## Passage to read

Begin

Indeed, the violations found in Dunmore and BC Health Services were
premised on a disentitlement to legislative benefits that others were afforded.
Thus, the second argument of the respondent is without merit.
[41]
The
same, however, cannot be said of the respondent’s first argument as the
respondent is correct in asserting that Al Yamani 1 has been overtaken
by subsequent jurisprudence. In this regard, the Supreme Court of Canada’s
decision in Suresh, in my view, firmly forecloses Mr. Najafi’s claim to
a violation of his section 2(d) Charter rights. In Suresh, the
Court held, in very clear terms, that freedom of association does not extend to
protect the act of joining or belonging to an organization that engages in
violence, noting that “[…]
s. 2 of the Charter does not
protect expressive or associational activities that constitute violence” (at
para 107).
[42]
The
Court also dealt with and squarely dismissed a claim similar to that made by
Mr. Najafi regarding the legality of his actions in Canada: Mr. Suresh argued
that all he had done in Canada was raise funds, which is a perfectly legal
activity. The Supreme Court gave short shrift to this argument, finding that
constitutional protection was not warranted in light of the violent activities
of the organization for which Mr. Suresh raised funds. That organization was
the Liberation Tigers of Tamil Eelam [LTTE], which the Canadian Security
Intelligence Service had determined to be a terrorist organization. In
addition, the Court noted that any over-breadth in the exclusion provisions,
which could be read as extending to those who innocently joined a terrorist
organization without knowledge of its activities, was addressed through a
provision similar to section 34(2) of the IRPA, under which the Minister, if
acting constitutionally, would be prevented from deporting such an individual.

End

Records taken from a collection
Begin

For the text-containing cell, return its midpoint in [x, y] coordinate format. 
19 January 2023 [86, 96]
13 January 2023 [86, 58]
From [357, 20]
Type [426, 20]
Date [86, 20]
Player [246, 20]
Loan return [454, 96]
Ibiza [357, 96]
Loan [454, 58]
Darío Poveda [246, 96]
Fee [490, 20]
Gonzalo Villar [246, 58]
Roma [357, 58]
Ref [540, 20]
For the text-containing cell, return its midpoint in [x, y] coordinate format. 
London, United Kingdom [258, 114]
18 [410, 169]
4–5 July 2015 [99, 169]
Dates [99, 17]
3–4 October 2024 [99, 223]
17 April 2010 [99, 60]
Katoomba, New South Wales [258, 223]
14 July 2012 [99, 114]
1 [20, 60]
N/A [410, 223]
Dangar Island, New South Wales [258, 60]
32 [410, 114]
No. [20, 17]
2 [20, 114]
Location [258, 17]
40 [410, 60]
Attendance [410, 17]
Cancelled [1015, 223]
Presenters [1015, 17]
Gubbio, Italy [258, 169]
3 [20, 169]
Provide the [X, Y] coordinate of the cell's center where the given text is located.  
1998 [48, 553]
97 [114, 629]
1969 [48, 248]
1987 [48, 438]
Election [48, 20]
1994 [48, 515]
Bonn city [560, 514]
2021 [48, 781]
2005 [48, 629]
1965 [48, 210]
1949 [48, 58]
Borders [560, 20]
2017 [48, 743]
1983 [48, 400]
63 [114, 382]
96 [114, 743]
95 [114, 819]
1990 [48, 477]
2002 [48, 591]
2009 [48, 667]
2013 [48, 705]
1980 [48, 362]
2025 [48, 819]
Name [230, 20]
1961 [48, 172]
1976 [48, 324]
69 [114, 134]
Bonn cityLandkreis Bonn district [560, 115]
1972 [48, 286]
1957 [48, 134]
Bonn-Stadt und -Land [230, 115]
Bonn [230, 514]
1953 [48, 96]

End

## What to do
(1) Answer these questions from the passage on freedom of association, one per line:
(a) In which two cases were the violations premised on a disentitlement to legislative benefits that others were afforded?
(b) At which paragraph of Suresh does the quoted statement about section 2 of the Charter appear?
(c) Which body had determined the Liberation Tigers of Tamil Eelam to be a terrorist organization?
(2) Output the portion of the passage on freedom of association word for word, from "Indeed, the violations" up to and including "is without merit.".
(3) List every court case that the passage on freedom of association names.
The records have no connection to the text.

## Solutions
(1)
(a) Dunmore and BC Health Services
(b) Paragraph 107
(c) The Canadian Security Intelligence Service

(2)
Indeed, the violations found in Dunmore and BC Health Services were
premised on a disentitlement to legislative benefits that others were afforded.
Thus, the second argument of the respondent is without merit.

(3)
Dunmore
BC Health Services
Al Yamani 1
Suresh